I asked about his "offbeatness," and requested some samples.
"I can't tell you because I'm not keeping a diary about my Hollywood experiences," said David. "I enjoy living them, rather than writing about them. Although I must say I have been wanting, for a long time, to write a book about the odd way some people die-like the man who got sucked into a fan jet and came out like hamburger, and the man who watched his parents drown and couldn't do anything to help them, and the TV star who got his head chopped off by a prop guillotine that turned out to be a real guillotine.
"Offbeat? Maybe I am. Maybe my Scottish kinfolk would think so. Here at the studio, I go to my dressing room after work, open the door with my dressing room key, dial 9 for an outside number, ring Jill to tell her what time I'll be home, and then go home.

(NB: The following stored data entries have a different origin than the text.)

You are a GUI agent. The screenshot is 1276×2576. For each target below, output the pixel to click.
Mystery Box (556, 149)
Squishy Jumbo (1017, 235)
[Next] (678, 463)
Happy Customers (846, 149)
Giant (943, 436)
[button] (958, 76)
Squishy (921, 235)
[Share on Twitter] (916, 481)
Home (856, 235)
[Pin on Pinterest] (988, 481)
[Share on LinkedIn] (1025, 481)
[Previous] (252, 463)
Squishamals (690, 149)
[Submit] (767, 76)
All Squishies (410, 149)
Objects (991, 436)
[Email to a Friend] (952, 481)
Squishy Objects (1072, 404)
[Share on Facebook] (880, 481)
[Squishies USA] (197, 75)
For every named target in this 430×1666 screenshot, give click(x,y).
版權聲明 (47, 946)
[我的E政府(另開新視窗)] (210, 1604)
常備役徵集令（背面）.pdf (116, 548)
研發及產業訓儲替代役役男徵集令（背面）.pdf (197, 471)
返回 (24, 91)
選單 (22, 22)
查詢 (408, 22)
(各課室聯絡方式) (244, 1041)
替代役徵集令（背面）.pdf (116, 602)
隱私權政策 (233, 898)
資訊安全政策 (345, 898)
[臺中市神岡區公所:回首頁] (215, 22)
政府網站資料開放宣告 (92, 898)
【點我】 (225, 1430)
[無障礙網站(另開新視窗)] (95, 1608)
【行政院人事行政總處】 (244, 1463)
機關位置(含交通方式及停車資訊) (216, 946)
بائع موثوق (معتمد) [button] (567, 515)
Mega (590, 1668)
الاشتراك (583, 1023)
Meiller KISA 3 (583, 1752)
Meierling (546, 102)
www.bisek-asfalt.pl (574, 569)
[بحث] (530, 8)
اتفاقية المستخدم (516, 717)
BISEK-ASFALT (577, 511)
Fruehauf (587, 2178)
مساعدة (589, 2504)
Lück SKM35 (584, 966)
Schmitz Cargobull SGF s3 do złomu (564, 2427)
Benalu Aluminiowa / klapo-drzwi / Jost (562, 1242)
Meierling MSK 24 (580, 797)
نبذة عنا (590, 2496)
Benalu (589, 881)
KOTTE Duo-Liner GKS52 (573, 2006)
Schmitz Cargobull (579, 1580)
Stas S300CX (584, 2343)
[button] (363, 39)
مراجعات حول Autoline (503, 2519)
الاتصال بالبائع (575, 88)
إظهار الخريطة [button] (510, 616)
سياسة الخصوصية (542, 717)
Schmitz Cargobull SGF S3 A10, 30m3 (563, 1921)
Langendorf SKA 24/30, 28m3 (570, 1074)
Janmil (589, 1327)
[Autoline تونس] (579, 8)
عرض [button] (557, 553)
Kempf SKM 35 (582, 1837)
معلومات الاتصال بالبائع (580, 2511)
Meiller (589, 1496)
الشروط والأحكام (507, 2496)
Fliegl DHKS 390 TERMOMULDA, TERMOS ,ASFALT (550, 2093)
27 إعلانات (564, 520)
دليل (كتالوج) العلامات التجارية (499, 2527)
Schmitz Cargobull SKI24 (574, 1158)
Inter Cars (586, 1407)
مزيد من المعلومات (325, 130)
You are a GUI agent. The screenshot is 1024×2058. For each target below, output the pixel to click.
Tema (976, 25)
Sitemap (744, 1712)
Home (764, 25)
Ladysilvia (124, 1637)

"Then, when I get home, I try to open my front door with my dressing room key. Whereupon Jill comes and lets me in. Whereupon I go in and dial 9 for an outside number. Is that sample offbeat enough for you?"
I said: "It will help."
"My wife," said The Offbeat One, changing the subject, "is painting some portraits for an exhibition at the Mariposa Gallery in Malibu. Nobody paints quite like Jill. You must all come and see her show."
We told him we would.
"Some day," he said, "I am going to take her to one of my favorite cities-Fort Wayne, Indiana. It is not far from Goshen Indiana, which in turn is not far from Millersburg, Indiana. I visited Millersburg on one of my personal appearance tours to plug the series, when it first started, when our ratings were lousy.
"All American cities-and the Grand Canyon-fascinate me. New York, New Orleans, San Francisco, Chicago, Washington, D.C., and that very friendly city, La Grange, Ill. My God, what a big country.
"But especially the small towns and especially Millersburg, where Jill I'm sure would get plenty of inspiration for her portrait painting. I have seen 25 American cities since last February, flying over 125,000 miles to plug the show, and strictly on weekends, but none like Millersburg. Those Mennonites are fabulous people. Jill will love painting them, if they will permit her.
"Besides, it's small. I usually don't take Jill to places where the mobs who gang up on Robert and myself will hurt her, although I did take her to Chicago-because she wanted to see 'the city that burned down' with Tyrone Power and Don Ameche and Alice Faye and Alice Brady in it-and New Orleans, because it's so colorful.
"Oh, that Chicago. We stayed at the Ambassador East. We had been struggling along in England, on $35.00 a week. But now we had a luxurious suite, courtesy MGM TV-and Room Service and ordering anything you want to eat! And all free."
"I suppose," I said, "it has all become routine to you now, now that you're rich."
"In a way, yes," said David. "But I have a new gimmick that makes it seem less routine. Now I ask that none of the City Fathers come to meet us at the airport, as of yore. Not that I'm stuckup. Strictly because I want to case the city first-you know, get around and size it up.
Anyway, I love to walk-just to look in the shop windows and watch the people. I remember my first visit to San Francisco when I walked seven miles, up hill and down hill, the same day, to Fisherman's Wharf and back to the Mark Hopkins Hotel on top of Nob Hill.
"It's better this way," he went on. "Because now, when I finally do meet the City Fathers, I can discuss their city intelligently.
"Also, if Jill hasn't been there, I imagine I can come back and describe it to her. But not too much of it, because there'll be things she'll want to be surprised by. Things I didn't put on the postcards I send from each of the cities, to Jill and to each of my sons.
Come and get your bundle, girls-over Jill's dead body!